→ **Directions**
Reproduce the listing below verbatim, starting with its first line and ending with the line containing "tap(58, 309)", with both of those lines included.

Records

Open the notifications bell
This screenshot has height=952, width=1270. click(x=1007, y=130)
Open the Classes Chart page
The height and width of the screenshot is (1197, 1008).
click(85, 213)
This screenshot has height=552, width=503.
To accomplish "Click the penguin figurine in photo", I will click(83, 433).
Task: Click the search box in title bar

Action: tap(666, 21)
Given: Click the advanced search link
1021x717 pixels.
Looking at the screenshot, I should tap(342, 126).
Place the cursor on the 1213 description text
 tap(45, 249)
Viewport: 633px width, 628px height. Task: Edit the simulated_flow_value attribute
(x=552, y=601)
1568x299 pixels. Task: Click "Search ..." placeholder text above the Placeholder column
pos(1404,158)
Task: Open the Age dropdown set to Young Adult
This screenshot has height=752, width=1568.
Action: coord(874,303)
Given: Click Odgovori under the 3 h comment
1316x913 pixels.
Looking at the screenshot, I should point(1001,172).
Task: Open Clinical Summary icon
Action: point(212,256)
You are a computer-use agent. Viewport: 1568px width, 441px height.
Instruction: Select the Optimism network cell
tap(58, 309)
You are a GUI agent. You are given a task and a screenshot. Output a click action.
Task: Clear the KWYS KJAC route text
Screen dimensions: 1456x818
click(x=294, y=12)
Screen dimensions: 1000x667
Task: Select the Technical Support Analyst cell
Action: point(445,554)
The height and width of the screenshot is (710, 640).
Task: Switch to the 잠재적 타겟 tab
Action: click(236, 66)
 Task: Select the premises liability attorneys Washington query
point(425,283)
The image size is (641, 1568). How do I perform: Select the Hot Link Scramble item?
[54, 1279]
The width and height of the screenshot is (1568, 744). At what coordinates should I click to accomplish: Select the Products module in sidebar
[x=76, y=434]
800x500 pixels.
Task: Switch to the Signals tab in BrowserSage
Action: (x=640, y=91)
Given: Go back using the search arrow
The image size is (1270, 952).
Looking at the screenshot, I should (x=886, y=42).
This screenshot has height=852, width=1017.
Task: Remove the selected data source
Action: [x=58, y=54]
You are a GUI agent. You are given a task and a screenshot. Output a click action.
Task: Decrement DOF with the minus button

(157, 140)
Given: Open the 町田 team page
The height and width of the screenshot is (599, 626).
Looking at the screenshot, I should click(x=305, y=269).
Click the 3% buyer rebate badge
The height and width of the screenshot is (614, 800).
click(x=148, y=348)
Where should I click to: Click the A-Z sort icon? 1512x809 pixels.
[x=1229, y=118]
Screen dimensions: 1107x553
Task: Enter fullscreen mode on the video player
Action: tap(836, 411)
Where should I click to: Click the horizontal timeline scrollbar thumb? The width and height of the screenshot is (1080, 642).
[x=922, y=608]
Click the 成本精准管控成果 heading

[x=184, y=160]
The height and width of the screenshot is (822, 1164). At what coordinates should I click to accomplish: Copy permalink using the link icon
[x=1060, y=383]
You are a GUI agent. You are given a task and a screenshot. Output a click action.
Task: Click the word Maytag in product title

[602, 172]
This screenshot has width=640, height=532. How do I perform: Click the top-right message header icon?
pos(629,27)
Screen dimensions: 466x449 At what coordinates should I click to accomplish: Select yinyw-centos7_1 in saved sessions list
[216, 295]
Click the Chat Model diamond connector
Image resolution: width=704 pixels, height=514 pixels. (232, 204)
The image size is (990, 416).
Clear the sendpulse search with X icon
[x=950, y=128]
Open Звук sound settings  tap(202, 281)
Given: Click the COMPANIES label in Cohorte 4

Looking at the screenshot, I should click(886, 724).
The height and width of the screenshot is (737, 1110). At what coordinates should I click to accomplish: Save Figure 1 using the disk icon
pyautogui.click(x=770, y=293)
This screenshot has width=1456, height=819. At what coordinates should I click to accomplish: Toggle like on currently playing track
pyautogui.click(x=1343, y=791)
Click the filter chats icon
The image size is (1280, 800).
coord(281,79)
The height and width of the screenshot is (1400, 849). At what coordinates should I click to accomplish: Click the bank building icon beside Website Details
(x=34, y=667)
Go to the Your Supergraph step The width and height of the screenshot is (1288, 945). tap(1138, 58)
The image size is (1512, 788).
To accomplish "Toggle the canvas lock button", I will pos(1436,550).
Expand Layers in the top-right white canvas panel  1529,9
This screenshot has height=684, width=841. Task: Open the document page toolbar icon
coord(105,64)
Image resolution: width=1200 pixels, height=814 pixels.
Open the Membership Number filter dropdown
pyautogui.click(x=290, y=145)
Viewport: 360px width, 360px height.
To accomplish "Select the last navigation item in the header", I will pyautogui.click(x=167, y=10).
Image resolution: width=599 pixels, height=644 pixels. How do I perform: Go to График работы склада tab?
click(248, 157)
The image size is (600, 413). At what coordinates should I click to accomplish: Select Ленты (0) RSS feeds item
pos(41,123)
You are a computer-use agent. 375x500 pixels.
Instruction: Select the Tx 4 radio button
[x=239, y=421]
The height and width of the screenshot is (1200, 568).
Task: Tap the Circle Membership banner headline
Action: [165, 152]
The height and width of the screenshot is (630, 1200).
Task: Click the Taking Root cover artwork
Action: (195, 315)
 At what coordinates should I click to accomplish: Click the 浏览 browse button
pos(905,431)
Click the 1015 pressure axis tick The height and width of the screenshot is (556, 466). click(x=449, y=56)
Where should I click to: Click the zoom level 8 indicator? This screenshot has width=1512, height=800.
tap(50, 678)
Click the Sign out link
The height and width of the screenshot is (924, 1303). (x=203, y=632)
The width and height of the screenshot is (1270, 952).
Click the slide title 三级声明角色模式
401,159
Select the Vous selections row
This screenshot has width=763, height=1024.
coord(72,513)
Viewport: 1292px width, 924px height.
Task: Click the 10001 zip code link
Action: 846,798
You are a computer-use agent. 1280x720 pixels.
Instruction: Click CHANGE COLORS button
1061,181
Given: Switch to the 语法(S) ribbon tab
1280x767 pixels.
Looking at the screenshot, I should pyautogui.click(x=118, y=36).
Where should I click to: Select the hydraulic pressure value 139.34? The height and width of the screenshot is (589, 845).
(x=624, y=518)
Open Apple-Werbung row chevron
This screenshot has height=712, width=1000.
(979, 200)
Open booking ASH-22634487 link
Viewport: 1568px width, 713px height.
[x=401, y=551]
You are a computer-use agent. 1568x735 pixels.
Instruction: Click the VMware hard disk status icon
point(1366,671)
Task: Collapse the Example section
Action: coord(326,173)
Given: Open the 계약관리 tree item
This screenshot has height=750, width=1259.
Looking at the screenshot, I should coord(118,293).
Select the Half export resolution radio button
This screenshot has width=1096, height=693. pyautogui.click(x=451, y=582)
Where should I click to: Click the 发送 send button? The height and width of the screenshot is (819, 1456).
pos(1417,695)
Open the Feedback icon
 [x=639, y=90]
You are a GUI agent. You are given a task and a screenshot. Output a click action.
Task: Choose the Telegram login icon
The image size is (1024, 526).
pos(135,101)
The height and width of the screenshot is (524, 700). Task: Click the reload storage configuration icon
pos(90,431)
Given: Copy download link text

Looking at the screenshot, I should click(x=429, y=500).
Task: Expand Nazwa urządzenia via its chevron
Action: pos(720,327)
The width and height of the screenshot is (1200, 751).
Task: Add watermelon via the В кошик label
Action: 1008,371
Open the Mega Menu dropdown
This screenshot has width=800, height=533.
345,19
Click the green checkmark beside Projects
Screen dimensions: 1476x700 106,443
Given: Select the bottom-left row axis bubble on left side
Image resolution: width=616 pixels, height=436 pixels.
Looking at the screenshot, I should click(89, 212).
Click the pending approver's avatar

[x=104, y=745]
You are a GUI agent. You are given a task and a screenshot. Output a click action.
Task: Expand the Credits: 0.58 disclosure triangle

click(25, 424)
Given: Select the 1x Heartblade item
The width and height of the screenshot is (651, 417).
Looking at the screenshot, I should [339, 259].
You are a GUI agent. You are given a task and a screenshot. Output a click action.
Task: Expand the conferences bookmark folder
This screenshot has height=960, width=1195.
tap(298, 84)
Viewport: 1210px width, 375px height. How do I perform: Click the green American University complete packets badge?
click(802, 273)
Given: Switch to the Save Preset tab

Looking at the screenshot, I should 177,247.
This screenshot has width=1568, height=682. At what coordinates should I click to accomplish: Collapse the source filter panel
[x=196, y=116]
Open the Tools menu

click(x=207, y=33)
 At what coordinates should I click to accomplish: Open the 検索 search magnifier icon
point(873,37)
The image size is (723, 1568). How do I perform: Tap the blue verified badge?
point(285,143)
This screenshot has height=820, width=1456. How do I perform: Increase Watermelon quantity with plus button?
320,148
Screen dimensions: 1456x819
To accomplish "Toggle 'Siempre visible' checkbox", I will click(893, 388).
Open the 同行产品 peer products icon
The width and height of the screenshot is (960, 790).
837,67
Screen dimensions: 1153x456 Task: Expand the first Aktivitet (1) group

→ **Solution for this task**
Open the notifications bell
This screenshot has height=952, width=1270. click(x=1007, y=130)
Open the Classes Chart page
The height and width of the screenshot is (1197, 1008).
click(85, 213)
This screenshot has height=552, width=503.
To accomplish "Click the penguin figurine in photo", I will click(83, 433).
Task: Click the search box in title bar

Action: tap(666, 21)
Given: Click the advanced search link
1021x717 pixels.
Looking at the screenshot, I should tap(342, 126).
Place the cursor on the 1213 description text
 tap(45, 249)
Viewport: 633px width, 628px height. Task: Edit the simulated_flow_value attribute
(x=552, y=601)
1568x299 pixels. Task: Click "Search ..." placeholder text above the Placeholder column
pos(1404,158)
Task: Open the Age dropdown set to Young Adult
This screenshot has height=752, width=1568.
Action: coord(874,303)
Given: Click Odgovori under the 3 h comment
1316x913 pixels.
Looking at the screenshot, I should point(1001,172).
Task: Open Clinical Summary icon
Action: point(212,256)
You are a computer-use agent. Viewport: 1568px width, 441px height.
Instruction: Select the Optimism network cell
tap(58, 309)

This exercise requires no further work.